Researchers from Professor Lioz Etgar's group at The Hebrew University of Jerusalem have recently studied the effects of electron transport layers (ETLs) and hole transport layer (ETLs) on the performance of inverted perovskite-based SC structures.
They focused on the inverted architecture, where the ETL and the HTL from the solar cell structure are eliminated. Three main architectures of were studied: a fully inverted structure, an ETL-free structure, and a HTL-free structure.
Cathodoluminescence and photoluminescence were measured on various architectures, revealing the electron and hole injection efficiency from the perovskite to selective contacts. Moreover, surface voltage spectroscopy shows the type and the band-edge transition of these layers.

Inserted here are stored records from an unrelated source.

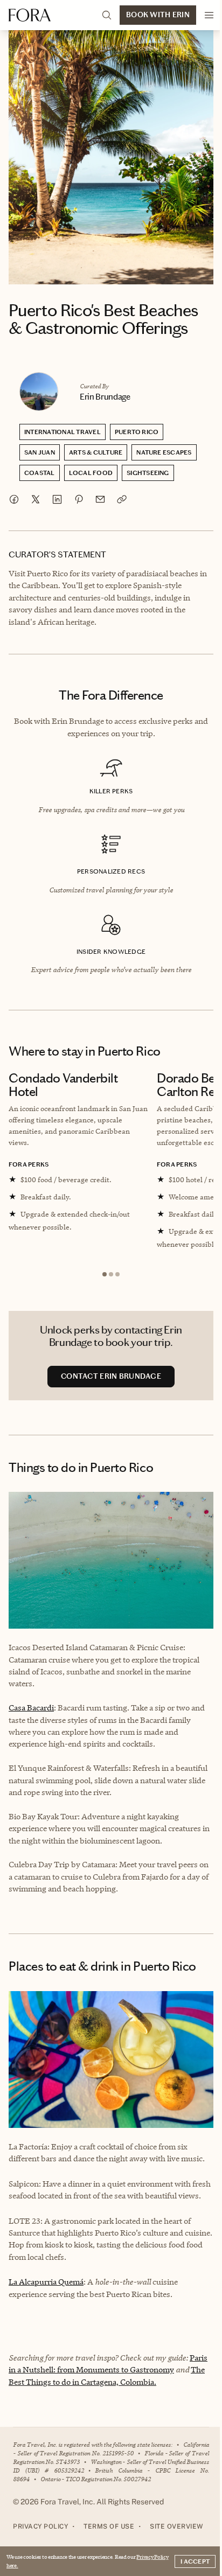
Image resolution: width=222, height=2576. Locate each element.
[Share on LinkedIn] (57, 499)
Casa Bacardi (31, 1707)
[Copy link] (121, 499)
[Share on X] (35, 499)
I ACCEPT (195, 2561)
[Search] (106, 15)
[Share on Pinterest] (78, 499)
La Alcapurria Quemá (46, 2282)
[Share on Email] (100, 499)
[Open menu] (209, 15)
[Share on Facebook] (14, 499)
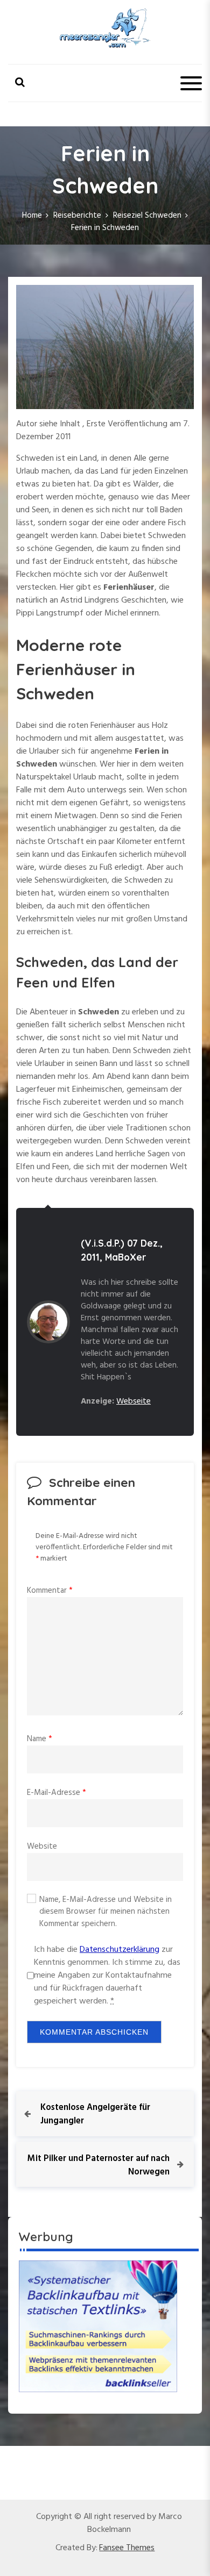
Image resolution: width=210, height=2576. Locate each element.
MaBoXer (125, 1257)
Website (42, 1846)
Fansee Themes (127, 2548)
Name (39, 1739)
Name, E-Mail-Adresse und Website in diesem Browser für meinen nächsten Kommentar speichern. (105, 1912)
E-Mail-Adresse (56, 1792)
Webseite (133, 1401)
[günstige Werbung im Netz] (98, 2326)
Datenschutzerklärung (119, 1950)
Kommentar (50, 1590)
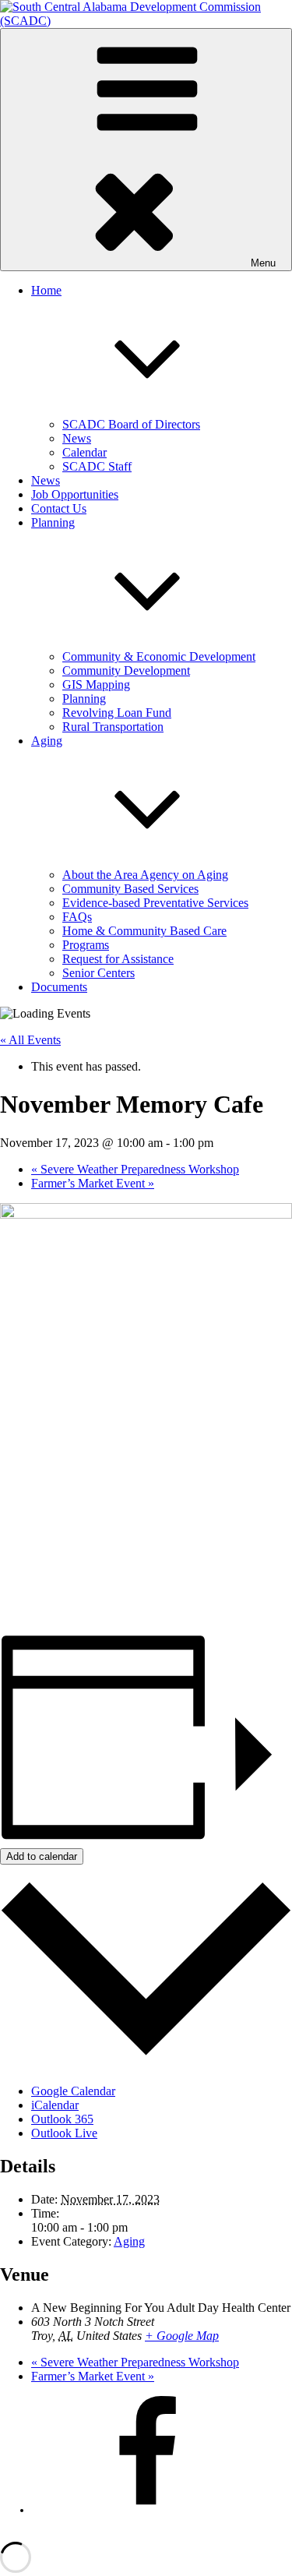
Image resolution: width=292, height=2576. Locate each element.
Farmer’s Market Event (92, 1183)
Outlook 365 (62, 2119)
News (76, 438)
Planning (84, 698)
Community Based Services (130, 888)
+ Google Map (182, 2335)
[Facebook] (148, 2509)
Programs (85, 944)
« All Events (30, 1039)
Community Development (126, 670)
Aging (129, 2241)
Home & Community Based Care (144, 930)
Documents (59, 986)
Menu (263, 263)
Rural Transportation (113, 726)
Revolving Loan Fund (116, 712)
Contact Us (58, 508)
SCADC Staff (97, 466)
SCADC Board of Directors (131, 424)
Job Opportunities (74, 494)
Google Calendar (73, 2091)
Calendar (84, 452)
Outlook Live (64, 2133)
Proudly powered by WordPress (59, 2533)
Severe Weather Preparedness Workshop (135, 1169)
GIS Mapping (96, 684)
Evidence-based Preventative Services (155, 902)
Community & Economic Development (158, 656)
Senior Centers (98, 972)
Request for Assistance (118, 958)
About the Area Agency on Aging (145, 874)
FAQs (77, 916)
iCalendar (55, 2105)
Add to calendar (41, 1856)
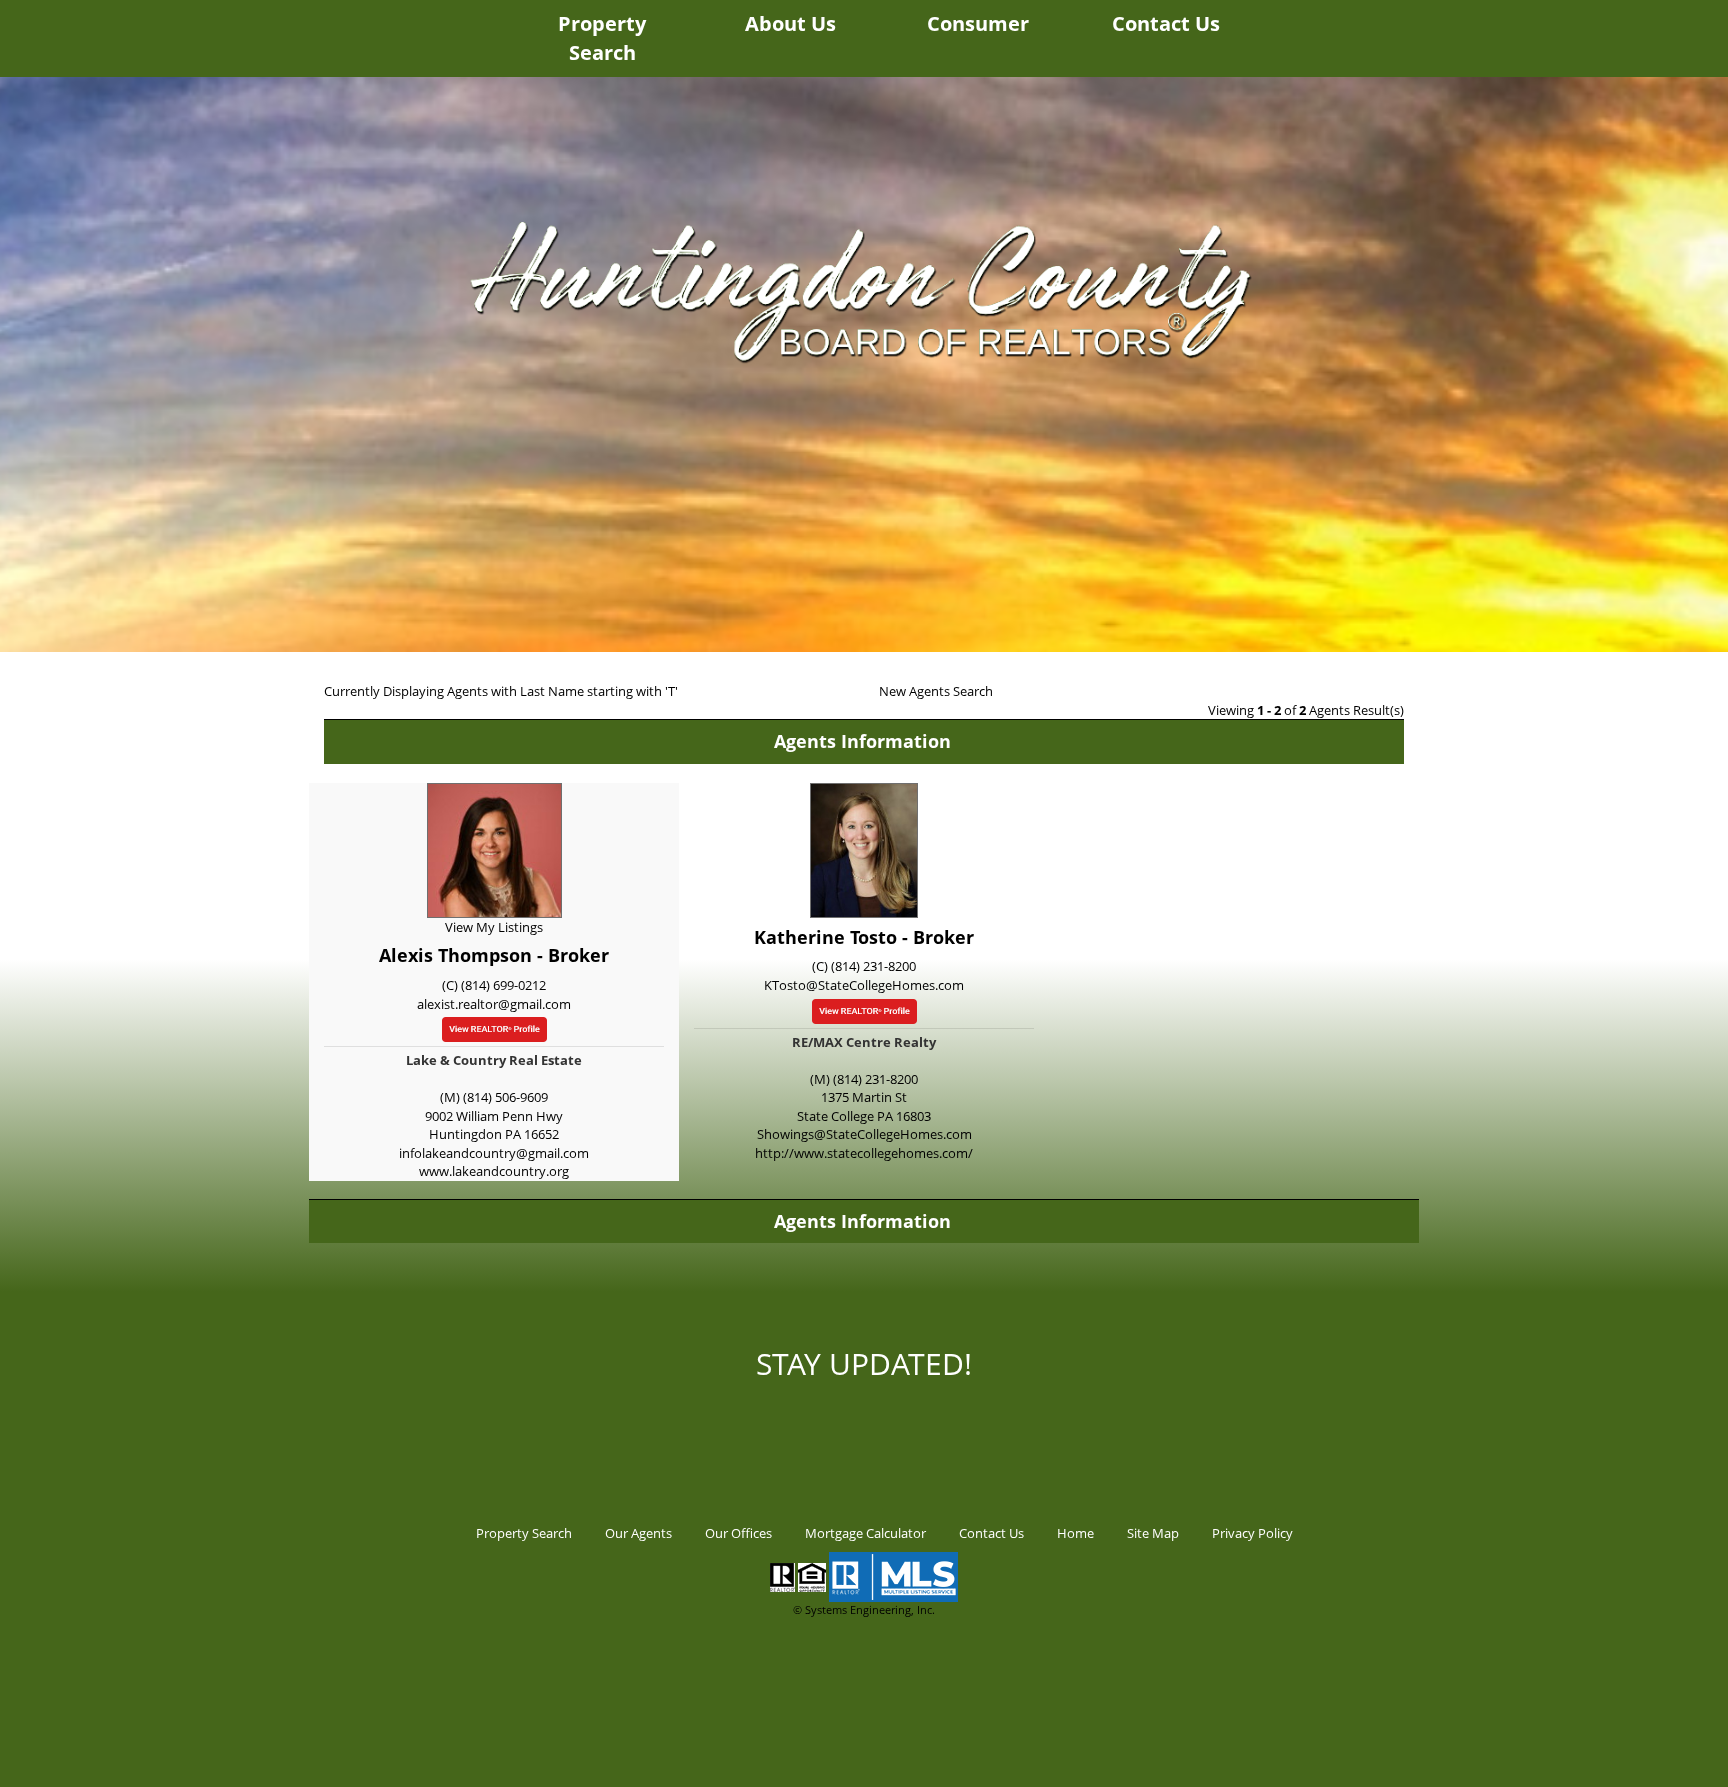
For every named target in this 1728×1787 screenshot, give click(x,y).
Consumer (978, 23)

Finally, the photovoltaic (PV) performance of different solar cells shows that eliminating the HTL is most critical for PV performance, compared with ETL-free and fully inverted SC configurations.
Current-voltage hysteresis curves prove that efficient selective contacts are essential to eliminate this phenomenon. Measuring the ideality factor shows that the dominant mechanism in ETL-free SCs is surface recombination, whereas in the other cases, it is Shockley–Reed–Hall recombination. This new work provides knowledge about the functionality of methylammonium lead iodide as an electron conductor and as a hole conductor.